«Stragi del 7 ottobre causate dall’arroganza di Netanyahu, ha rafforzato Hamas»: l’indagine conclusa dai familiari delle vittime
Una condanna senza appello nei confronti del primo ministro israeliano Benjamin Netanyahu, ritenuto colpevole di aver «soffocato le voci critiche, radicato l’errata concezione che il denaro potesse comprare la tranquillità con Hamas e alimentato l’impreparazione dello Stato sotto quasi ogni aspetto». È quanto si legge nel rapporto finale della Commissione d’inchiesta civile indipendente, che aveva lo scopo di individuare i responsabili del 7 ottobre 2023, quando centinaia di miliziani di Hamas entrarono in Israele e massacrarono oltre 1.200 civili. Una accusa senza se e senza ma, diretta alla persona del premier, e che funge da cartina al tornasole del sentore popolare. Il report è frutto di un lavoro di quattro mesi, durante il quale sono state raccolte le testimonianze di circa 120 abitanti dei kibbutz e alcuni familiari delle vittime di Hamas.

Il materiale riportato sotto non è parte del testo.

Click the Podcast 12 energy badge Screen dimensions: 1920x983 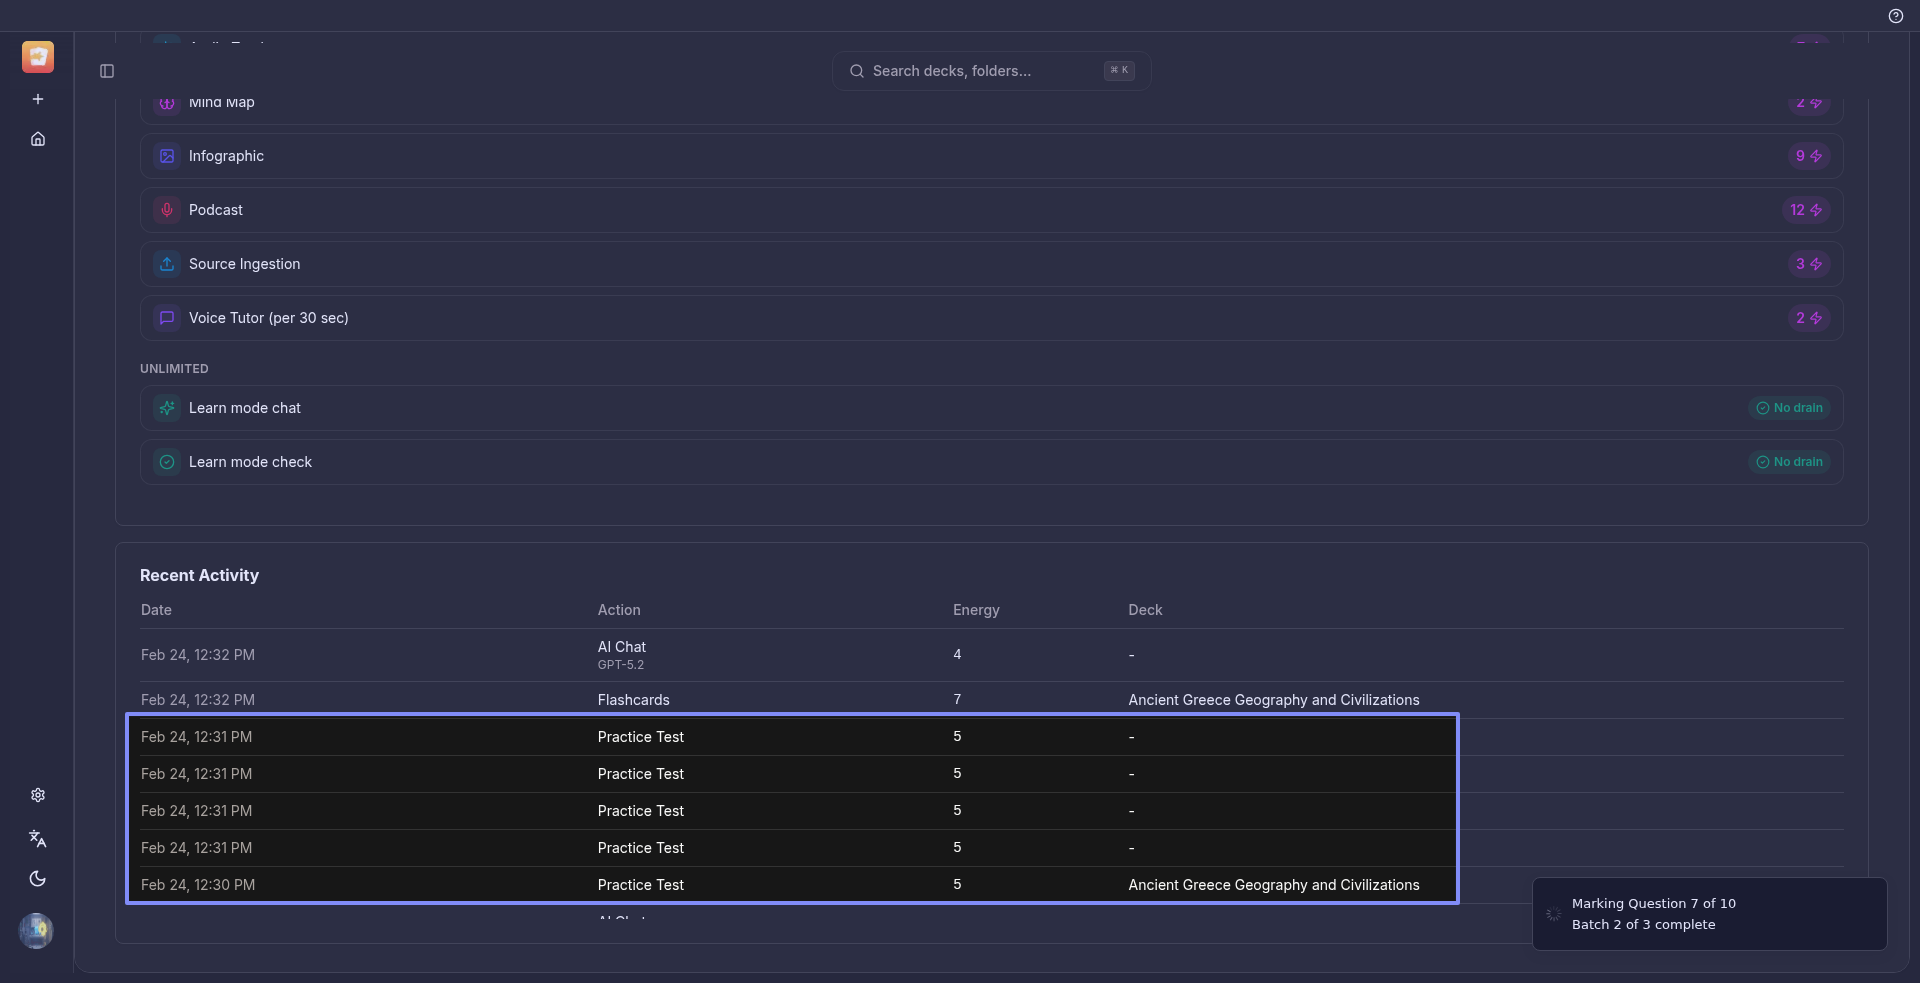click(x=1805, y=210)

L’arroganza di Netanyahu e i finanziamenti ad Hamas
Il piano di Hamas era noto da tempo, perché alle forze militari no? «Arroganza e cecità intrinseca», la risposta della Commissione è icastica. Una incapacità di vedere al di là del confine con la Striscia che si è riversata nella strategia di finanziamento di Hamas per minare la stabilità di Abu Mazen, presidente della Autorità nazionale palestinese e della Palestina. Valigie di contanti che – questa l’illusione di Netanyahu – non avrebbero mai permesso alla formazione paramilitare di armarsi contro Tel Aviv. Una sicurezza comprata con il denaro, e che ha portato il premier a «non consultarsi con le parti interessate». In primo luogo le forze di intelligence (Mossad, Shin Bet su tutti), che da mesi allertavano Tel Aviv di un possibile conflitto imminente con Hamas. La risposta sarebbe sempre stata la stessa: «Hamas è scoraggiato e non vuole una campagna ad alta intensità».
L’indebolimento degli organi di controllo
Da qui, dalla pretesa di poter gestire tutto da sé, sarebbe derivata una seconda problematica: «Il deterioramento delle relazioni tra leadership politica e militare», che avrebbe influenzato pesantemente il «processo decisionale del governo israeliano». La mancanza di ascolto avrebbe infatti causato «l’impreparazione di vari ministeri e sistemi pubblici, ritardando la risposta ai residenti assediati e successivamente agli sfollati del sud e del nord». Fallimenti durati settimane oltre il 7 ottobre, che durerebbero fino a oggi: «Sono ancora in pieno vigore tutti quei fattori che non generano una profonda riflessione strategica sui possibili sviluppi della sicurezza». E che sarebbero iniziati anni prima, con il «costante indebolimento di vari organi di controllo e lo svuotamento delle istituzioni, al punto che non svolgono più le loro funzioni». Anzi, «nell’ultimo decennio si è creata un’atmosfera in cui l concetto guidato dal primo ministro e dai leader militari diventa l’unica verità». E il Consiglio di sicurezza è solo un organo che «serve le intuizioni del premier».
Le responsabilità di Gallant e il rapporto teso con il premier
All’interno di questo sistematico infiacchimento dei centri decisionali, tra cui governo e consiglio di sicurezza nazionale, un faro specifico è puntato sulla relazione tra Netanyahu e l’ex ministro della Difesa Yoav Gallant, raggiunti nei giorni scorsi da un mandato di arresto emanato dalla Corte penale internazionale. «La relazione tesa tra il primo ministro e il ministro della Difesa – si legge nel rapporto – ha danneggiato gravemente la sicurezza dello Stato fino alla destituzione di quest’ultimo». Anche da qui, oltre che dall’impreparazione totale di fondo, è derivata la mancata efficacia della reazione all’attacco del 7 ottobre. L’Idf, secondo la commissione, si sarebbe affidata eccessivamente alla tecnologia e troppo poco agli uomini in campo, tanto che in un campo militare non erano presenti fucili da usare per difendersi. Un concetto riassunto con una parola: «Abbandono»
Bennett e Lapid (quasi) come Netanyahu
Oltre a Netanyahu e ai suoi ministri, la Commissione ha sottolineato le responsabilità degli ex premier Naftali Bennet e Yair Lapid. Anche loro, in forme diverse rispetto a Benjamin Netanyahu, hano implementato il sistema di «denaro in cambio di tranquillità», che negli anni ha permesso all’arsenale di Hamas di crescere a dismisura. Il governo, poi, si è reso colpevole anche «dell’incapacità di fornire una risposta alle famiglie delle persone scomparse e prigioniere». Per tutto questo «nove milioni di procuratori chiedono risposte».